Varenicline is also being explored as a treatment for other substance use disorders. A recent, multi-site, randomized, controlled trial showed that varenicline reduced heavy drinking more than placebo in people with alcohol use disorders [103]. However, there has been limited study of varenicline for alcohol use disorder in schizophrenia. The one reported randomized, placebo controlled pilot trial, recruiting only 10 patients, suggested some promise. Although its tolerability was lower than reported in studies of its use for treating tobacco use disorder in patients with schizophrenia, the number of drinks was numerically lower in the group receiving varenicline [104] suggesting that future studies are warranted.

Bupropion

The antidepressant bupropion has been shown to decrease smoking in patients with schizophrenia. A small, 12 week, placebo controlled trial (N = 19) suggested that bupropion plus cognitive behavioral therapy facilitated smoking cessation (11 % vs. 0 %) or reduction (66 % vs. 11 %) [105] with the majority of those who achieved at least a 50 % reduction able to maintain this reduction at two years [106]. Two larger placebo controlled trials showed that bupropion in combination with psychotherapy (N = 53 and N = 32) improved abstinence compared to placebo and psychotherapy (16-50 % on bupropion vs. 0–12.5 % on placebo), but these effects did not persist after treatment with bupropion ended [107, 108]. However, prolonged use of bupropion (12 months) may help to sustain smoking abstinence [109]. Moreover, there is evidence that combining bupropion with nicotine replacement therapy [110•] may improve outcomes.

Neurostimulation Therapies

There is recent interest in the use of transcranial magnetic stimulation (TMS) in the treatment of substance use disorders. Preliminary research suggests that stimulation over the dorsolateral prefrontal cortex can reduce cravings for substances, including alcohol and cigarettes, in people without schizophrenia [111, 112]. One small, randomized study in male patients with schizophrenia and co-occurring tobacco use disorder (N = 35) with TMS showed a reduction of tobacco use during the treatment period among those receiving the active compared to the sham treatment [113]. Lastly, while case reports regarding the potential use of deep brain stimulation for severe substance use disorders have been appearing, (for review, see [114]), randomized trials in patients with or without schizophrenia have not been completed.

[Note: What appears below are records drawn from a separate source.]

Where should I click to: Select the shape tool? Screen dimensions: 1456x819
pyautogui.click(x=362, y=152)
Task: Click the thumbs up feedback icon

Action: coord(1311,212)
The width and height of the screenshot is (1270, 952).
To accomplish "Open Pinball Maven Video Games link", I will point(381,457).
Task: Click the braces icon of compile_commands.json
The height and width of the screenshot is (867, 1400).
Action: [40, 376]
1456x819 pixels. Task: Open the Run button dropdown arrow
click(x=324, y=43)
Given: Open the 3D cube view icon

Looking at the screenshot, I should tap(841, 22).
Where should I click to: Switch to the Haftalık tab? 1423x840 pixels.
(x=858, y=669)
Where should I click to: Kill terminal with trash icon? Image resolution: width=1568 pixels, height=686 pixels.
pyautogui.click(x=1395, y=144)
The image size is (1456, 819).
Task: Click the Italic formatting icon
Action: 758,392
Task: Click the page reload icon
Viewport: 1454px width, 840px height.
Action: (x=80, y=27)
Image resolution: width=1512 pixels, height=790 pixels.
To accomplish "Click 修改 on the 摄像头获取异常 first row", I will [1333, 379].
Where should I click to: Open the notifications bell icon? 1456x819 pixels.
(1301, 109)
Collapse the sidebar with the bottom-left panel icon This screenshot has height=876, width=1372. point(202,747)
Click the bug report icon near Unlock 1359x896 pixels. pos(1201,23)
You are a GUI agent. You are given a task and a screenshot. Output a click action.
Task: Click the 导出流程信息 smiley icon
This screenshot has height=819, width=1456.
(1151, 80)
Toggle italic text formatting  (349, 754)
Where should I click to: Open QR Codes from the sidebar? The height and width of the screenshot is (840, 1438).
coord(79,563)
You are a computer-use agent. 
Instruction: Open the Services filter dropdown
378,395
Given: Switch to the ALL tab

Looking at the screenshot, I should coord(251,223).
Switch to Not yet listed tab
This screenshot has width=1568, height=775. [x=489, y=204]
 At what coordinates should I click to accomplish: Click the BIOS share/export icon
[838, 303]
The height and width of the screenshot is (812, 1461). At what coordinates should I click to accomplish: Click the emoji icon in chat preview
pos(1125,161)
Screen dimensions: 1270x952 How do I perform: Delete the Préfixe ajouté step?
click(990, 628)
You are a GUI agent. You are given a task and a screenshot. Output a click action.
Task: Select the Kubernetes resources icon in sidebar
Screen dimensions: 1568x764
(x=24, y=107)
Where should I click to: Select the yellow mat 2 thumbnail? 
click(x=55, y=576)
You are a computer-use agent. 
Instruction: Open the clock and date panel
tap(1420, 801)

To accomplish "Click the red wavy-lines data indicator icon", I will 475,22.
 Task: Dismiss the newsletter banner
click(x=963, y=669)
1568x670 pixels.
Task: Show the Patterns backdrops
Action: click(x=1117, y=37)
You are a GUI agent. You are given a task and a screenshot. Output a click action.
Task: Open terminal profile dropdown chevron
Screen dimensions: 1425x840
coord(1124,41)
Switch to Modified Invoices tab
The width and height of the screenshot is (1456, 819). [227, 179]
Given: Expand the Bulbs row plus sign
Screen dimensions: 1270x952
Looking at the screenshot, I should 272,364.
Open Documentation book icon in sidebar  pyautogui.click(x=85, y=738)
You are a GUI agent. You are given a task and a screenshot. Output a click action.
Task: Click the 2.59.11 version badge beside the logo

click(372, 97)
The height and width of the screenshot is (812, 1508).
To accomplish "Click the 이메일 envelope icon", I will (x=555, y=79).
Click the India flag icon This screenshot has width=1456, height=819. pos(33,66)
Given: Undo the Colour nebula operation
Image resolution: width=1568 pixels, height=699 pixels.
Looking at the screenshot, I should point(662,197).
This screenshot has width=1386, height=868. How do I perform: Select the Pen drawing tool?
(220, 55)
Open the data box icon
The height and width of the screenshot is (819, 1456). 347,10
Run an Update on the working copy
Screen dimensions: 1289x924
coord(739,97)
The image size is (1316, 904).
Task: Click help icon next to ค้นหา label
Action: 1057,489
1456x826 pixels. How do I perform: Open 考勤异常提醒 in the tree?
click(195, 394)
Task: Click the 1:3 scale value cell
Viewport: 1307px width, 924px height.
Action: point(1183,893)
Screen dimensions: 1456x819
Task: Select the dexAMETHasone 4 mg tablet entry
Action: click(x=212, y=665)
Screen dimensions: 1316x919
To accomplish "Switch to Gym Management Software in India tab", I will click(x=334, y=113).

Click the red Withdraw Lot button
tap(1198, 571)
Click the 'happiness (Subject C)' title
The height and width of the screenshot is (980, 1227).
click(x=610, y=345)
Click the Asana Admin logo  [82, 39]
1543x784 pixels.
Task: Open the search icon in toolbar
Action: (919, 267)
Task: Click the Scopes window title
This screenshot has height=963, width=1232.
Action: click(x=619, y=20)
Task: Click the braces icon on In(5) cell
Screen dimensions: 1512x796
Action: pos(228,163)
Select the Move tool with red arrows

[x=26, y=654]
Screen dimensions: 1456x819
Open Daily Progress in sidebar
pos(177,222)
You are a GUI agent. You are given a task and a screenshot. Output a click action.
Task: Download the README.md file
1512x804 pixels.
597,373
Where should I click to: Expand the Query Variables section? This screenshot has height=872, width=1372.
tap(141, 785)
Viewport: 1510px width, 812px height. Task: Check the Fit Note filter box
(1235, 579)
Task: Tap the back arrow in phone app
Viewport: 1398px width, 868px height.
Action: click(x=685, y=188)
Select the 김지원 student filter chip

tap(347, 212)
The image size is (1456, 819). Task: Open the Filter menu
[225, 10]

Summary and Recommendations

Substance use disorders commonly co-occur and contribute to a greater overall risk of morbidity and mortality in individuals with schizophrenia. Thus, optimal treatment for patients with schizophrenia must address and treat these co-occurring disorders. While the etiology of substance use in this population is not well understood, it may involve a dysfunction in the dopamine-mediated mesocorticolimbic brain reward pathway. Although preliminary data about the use of the atypical antipsychotic clozapine appears to be promising for the treatment of co-occurring schizophrenia and substance use disorder, no fully powered, randomized trials of clozapine in this population have been published, thus cautious use of clozapine in dual diagnosis patients is appropriate. Randomized trials suggest the potential value of the adjunctive agents naltrexone and disulfiram for co-occurring schizophrenia and alcohol use disorder as well as bupropion and varenicline for co-occurring tobacco use disorder. Given the clinical significance of co-occurring substance use disorder in patients with schizophrenia, further research is needed before the field has a full list of effective pharmacologic treatment approaches for this population.